BOGOTA (Reuters) -Colombia's government has called off peace talks with leftist rebel group the National Liberation Army (ELN), its peace delegation said on Wednesday, following an attack which killed two soldiers and injured more than two dozen.
The decision is another devastating blow to President Gustavo Petro's cornerstone total peace policy, which looked to remove the ELN from its role in the Andean country's six-decades of internal armed conflict.
"Today the peace process is on hold. Its viability is severely diminished and its continuation can only go ahead with an unequivocal demonstration of peace by the ELN," the government peace delegation said in a post on X.
The government restarted negotiations with the ELN at the end of 2022 and held six rounds of talks with the rebel group in Mexico, Cuba and Venezuela.
The attack which caused the talks to be suspended took place on Tuesday in a rural area of Colombia's Arauca province, which borders Venezuela.

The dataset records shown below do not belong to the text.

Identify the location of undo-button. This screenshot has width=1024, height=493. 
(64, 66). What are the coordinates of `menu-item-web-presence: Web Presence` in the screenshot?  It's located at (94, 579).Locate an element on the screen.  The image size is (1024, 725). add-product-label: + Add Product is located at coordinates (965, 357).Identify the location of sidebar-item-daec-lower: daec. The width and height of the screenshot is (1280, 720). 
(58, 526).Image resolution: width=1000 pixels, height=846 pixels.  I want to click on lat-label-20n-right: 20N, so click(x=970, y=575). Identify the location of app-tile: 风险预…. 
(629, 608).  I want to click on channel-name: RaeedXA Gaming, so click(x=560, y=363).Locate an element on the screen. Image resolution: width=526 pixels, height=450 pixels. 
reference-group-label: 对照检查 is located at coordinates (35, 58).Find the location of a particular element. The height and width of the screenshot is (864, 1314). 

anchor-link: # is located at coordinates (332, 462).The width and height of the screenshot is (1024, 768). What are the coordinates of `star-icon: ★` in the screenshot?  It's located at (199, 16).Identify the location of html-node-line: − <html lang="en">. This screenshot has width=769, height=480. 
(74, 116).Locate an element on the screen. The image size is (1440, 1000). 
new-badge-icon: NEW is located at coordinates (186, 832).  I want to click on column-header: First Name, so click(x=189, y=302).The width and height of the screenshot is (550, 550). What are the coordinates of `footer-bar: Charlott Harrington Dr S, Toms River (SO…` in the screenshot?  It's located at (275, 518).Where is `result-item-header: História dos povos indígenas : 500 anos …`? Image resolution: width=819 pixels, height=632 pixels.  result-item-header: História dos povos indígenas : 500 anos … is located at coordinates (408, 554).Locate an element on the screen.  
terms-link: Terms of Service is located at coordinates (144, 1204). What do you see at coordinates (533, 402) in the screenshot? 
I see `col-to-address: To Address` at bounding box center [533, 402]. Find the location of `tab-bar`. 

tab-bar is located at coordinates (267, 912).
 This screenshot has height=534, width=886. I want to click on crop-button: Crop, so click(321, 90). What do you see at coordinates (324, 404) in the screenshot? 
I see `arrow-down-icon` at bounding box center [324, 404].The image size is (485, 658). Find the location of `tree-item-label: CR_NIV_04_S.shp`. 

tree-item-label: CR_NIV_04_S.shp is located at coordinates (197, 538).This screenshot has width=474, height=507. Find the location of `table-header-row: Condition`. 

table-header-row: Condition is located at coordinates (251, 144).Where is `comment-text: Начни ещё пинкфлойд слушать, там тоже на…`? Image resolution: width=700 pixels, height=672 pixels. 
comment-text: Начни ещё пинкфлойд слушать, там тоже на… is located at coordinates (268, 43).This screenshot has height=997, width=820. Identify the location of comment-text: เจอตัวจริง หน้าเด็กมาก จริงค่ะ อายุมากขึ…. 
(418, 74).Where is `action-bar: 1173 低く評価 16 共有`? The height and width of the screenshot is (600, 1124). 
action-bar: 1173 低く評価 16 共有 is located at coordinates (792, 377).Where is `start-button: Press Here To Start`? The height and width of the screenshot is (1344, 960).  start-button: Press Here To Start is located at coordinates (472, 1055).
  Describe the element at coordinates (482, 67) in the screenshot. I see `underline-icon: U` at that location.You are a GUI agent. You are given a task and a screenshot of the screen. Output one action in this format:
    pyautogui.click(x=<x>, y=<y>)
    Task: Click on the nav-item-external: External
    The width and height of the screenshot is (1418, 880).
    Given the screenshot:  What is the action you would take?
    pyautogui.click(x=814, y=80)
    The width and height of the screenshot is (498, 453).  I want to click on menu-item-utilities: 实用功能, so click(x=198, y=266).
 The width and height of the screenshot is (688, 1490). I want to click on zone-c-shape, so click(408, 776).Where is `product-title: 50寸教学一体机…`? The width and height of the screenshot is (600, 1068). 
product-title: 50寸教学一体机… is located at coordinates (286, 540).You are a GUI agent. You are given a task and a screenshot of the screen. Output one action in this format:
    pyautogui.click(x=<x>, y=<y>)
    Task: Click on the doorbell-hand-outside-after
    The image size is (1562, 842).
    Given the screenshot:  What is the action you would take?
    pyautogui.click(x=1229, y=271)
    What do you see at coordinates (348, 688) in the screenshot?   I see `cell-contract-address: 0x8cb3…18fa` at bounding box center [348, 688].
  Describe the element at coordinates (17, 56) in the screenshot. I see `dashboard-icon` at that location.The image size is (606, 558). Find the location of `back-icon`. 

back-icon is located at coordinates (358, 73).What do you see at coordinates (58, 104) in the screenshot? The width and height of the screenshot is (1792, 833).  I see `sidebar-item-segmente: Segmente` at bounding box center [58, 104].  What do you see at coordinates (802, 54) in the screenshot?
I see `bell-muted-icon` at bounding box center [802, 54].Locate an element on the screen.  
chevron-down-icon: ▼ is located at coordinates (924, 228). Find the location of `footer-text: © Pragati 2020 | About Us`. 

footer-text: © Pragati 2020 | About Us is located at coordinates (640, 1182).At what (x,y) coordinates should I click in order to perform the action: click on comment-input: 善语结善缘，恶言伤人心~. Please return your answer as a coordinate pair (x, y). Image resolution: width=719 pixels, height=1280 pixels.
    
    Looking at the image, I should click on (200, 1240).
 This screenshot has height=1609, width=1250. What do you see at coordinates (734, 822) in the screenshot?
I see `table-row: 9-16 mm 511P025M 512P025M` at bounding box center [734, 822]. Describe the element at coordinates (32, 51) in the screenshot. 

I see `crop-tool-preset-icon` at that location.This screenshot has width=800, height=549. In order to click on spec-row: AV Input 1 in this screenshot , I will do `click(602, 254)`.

The talks had been in crisis for months after the government decided to begin separate negotiations with a unit in the southwest of the country that had split from the rest of the ELN.
Negotiations froze, with the ELN subsequently restarting kidnappings, an element of its arsenal it had given up during the talks.
Since the end of the ceasefire, the ELN ramped up offensives against the military and police and also resumed bombings on Colombia's network of oil pipelines, contaminating the environment with subsequent oil spills.
Colombia's military also restarted operations against the rebels.
The decision to suspend the peace talks implies the reissue of arrest warrants for the ELN's top commanders, who are currently based in Venezuela and Cuba, according to the government.
There was no immediate comment from the ELN.